If Lucky is a problem I send him away and he lays down somewhere else (but within view). He is a problem only when he gets too close and to persistant. If he is begging softly from a distance I will give him something. He is a really good and polite begger nowdays but of course it was different when he was young.

In my opinion, your dog is sending a message that this is HIS food and I don't think that healthy to keep on. But I'm a one dog family so I have no experience.


----------



## annie238 (Feb 1, 2008)

Im bumping this one because I have the same problem....
My 13 wk old will growl at my 2 JRs if they come near him while hes eating. He will even try to bite them and chase them off if they go near his chewbone. Last night he bit my hubby as he removed his bowl, but the other dogs were in the room so I dont know if he thought it was them. My husband thinks thats wishful thinking on my part.....
My big worry is if he goes for the kids...we had to rehome our Springer Spaniel because she bit my son and I really hope never to have to repeat that.


----------



## heaven (Nov 3, 2007)

Well thank god someone else has the same problem too. My heaven which will be 5mos march 8th which happens to be my bday lol is doing the same thing. She drives me crazy I do hate this about dogs and she eats like a pig anything and everything on the ground. She too will jump on the coach and sit and wait for something to fall and then snatch it quick. Why do they do this lol There pups right.


----------



## GoldenJoyx'stwo (Feb 25, 2007)

I remember once being told that all dogs are food "opportunists", but I truly understand the food "obsessed" dog. I have one. Tucker is not food aggressive in any way shape or form. He does not touch Shadow's bowl until Shadow is done. Shadow's bowl is always empty, but he still has to inspect it to be sure it's empty.
Tucker pops looks, opens doors, jumps really high, and is always hungry. He would eat 24/7 if we let him. He came to us overweight and is currently at a pretty good weight. 

I wish I could help you with the aggression. I'm sure someone can give you some pointers. I do know when Shadow didn't want to share treats with Bailey (I dog-sit now and then), I was able to tell them all to sit, Shadow would growl when I'd go to give Bailey a treat so I told to "Knock it off!" I'd give Bailey a treat and then I'd give Shadow a treat because he let me give Bailey his treat. It worked, but I'm not sure that's how you should handle it.

Shadow has no problem when I train Tucker and him together. When I added the third he was very confused. He got over it fast.

For other food aggressive issues, hand feeding has helped.


----------



## AquaClaraCanines (Mar 5, 2006)

Our female Golden is like this. So was one male I had. The Whippets are the opposite and turn their nose at most food. They're all individuals, but I think it is a Golden trait to be a pig!


----------



## Abbydabbydo (Jan 31, 2007)

My labbie is actually a bigger pig than Abby. Teach a sit/stay and put the dog in it, or in a crate while you eat.
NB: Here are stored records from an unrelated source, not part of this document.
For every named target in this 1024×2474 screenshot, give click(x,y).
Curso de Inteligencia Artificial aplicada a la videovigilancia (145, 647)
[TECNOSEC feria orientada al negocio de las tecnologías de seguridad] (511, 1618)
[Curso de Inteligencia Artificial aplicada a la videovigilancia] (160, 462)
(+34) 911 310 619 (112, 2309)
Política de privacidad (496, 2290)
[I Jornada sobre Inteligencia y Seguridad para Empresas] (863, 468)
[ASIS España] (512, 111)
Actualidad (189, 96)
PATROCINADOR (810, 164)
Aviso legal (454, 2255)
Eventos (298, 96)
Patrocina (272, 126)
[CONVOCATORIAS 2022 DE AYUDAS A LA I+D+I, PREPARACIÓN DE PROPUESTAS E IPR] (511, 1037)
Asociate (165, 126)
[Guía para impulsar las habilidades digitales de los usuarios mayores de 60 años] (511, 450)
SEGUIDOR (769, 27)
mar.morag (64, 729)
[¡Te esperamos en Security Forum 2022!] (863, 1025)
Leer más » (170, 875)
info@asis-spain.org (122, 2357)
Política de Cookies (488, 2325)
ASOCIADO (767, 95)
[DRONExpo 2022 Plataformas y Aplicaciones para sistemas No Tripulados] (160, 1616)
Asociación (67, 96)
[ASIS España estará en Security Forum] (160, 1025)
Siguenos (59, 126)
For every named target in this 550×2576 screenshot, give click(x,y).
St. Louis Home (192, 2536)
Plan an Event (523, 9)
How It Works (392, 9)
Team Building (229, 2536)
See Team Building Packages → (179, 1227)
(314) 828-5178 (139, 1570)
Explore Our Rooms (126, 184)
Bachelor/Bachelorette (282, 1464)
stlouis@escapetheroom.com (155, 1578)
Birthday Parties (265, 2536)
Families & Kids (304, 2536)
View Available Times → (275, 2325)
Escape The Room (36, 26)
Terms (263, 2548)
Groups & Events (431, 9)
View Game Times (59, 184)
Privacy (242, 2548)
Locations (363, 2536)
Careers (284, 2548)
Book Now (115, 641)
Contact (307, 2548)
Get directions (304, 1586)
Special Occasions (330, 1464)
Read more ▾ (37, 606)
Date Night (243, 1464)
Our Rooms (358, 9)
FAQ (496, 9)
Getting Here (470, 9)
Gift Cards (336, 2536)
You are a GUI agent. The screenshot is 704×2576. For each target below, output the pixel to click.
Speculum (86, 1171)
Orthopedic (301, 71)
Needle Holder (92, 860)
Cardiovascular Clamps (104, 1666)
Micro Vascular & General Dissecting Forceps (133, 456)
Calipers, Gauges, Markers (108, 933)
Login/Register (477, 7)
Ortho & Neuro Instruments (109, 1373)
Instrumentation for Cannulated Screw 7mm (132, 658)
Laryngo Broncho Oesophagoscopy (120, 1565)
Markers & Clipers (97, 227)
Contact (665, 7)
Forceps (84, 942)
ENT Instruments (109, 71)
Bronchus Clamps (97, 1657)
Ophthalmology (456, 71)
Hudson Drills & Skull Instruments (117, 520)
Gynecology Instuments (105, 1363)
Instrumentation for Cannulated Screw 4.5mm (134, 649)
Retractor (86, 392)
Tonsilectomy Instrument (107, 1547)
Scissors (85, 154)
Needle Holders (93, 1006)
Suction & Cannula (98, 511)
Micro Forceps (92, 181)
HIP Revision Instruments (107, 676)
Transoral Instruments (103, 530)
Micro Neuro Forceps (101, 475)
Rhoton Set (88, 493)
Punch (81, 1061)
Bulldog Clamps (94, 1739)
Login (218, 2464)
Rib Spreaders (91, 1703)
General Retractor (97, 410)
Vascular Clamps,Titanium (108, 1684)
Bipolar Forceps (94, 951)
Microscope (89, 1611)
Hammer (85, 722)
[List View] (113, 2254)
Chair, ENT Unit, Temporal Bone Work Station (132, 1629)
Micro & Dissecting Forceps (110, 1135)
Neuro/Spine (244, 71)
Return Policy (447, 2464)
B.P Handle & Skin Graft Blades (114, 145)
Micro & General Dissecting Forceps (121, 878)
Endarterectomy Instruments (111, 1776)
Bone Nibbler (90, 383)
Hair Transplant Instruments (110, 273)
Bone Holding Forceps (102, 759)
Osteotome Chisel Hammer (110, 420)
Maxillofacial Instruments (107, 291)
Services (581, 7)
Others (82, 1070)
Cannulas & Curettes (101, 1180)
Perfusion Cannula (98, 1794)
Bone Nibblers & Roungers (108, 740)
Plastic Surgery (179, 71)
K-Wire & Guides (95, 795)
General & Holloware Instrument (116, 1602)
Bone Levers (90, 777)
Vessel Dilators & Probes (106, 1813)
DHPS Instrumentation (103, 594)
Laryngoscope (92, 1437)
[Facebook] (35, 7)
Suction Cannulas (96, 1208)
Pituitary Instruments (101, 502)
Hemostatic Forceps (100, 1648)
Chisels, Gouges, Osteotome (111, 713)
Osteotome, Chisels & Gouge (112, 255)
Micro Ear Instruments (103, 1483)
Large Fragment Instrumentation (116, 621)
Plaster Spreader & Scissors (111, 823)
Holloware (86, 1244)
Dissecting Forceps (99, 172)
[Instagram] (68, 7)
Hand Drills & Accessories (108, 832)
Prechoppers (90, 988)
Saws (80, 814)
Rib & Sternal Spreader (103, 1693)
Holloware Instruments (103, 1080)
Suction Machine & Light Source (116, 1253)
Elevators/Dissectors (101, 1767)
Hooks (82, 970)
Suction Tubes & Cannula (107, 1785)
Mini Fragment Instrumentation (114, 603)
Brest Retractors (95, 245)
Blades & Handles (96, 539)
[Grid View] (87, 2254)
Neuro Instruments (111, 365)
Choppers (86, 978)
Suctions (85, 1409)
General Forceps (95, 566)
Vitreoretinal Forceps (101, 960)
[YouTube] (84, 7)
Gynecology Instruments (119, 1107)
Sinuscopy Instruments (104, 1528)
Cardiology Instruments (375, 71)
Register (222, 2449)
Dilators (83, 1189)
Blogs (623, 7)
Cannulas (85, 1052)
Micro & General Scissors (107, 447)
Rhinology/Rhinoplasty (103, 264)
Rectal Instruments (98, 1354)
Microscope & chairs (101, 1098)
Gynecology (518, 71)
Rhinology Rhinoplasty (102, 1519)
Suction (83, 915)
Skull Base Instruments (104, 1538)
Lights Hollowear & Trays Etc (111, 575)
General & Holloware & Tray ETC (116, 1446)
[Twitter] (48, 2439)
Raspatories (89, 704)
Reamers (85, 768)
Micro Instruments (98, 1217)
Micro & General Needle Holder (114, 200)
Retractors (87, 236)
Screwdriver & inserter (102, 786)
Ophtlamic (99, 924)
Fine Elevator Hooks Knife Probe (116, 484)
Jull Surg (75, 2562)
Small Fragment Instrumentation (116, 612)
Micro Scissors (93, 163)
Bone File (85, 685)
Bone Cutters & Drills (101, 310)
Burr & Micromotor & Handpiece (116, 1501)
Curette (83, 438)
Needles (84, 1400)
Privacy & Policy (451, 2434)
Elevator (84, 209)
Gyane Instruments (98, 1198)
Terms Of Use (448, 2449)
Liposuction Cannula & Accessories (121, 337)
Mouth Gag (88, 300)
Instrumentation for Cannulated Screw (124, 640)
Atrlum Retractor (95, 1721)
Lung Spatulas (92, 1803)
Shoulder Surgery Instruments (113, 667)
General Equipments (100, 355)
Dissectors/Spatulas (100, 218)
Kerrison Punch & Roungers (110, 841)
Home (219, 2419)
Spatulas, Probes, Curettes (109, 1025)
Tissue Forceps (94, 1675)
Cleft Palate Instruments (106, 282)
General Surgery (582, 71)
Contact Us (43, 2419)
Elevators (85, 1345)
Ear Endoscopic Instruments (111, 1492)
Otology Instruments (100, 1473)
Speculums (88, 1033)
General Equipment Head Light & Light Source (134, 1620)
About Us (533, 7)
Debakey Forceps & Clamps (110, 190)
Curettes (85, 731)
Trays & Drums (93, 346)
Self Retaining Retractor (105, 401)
Good luck!


----------



## TheGoldenDream (Feb 25, 2008)

Most dogs who will just eat and eat have scheduled feedings. They eat and eat because they think that they need to get all the food they can before it is gone. That is just part of them. When I got my Golden I was told to "free feed" her because then you don't have to worry about the fact that she could eat the house out. I tried it and it really worked. 

Here's what I suggest. When your dog gets close to you and starts to beg just tell her, or walk her to the designated spot. For instance, the mat by the door or something. Have her stay there while you eat so that she is far enough away from the thing that she wants to be dominant over. That is my suggestion. I hope all goes well!


----------



## Rachel's Mom (Feb 26, 2007)

rach is not a big eater...she does like cookies....she gets one on occasion....but her food...she eats it but very rarely gobbles....


----------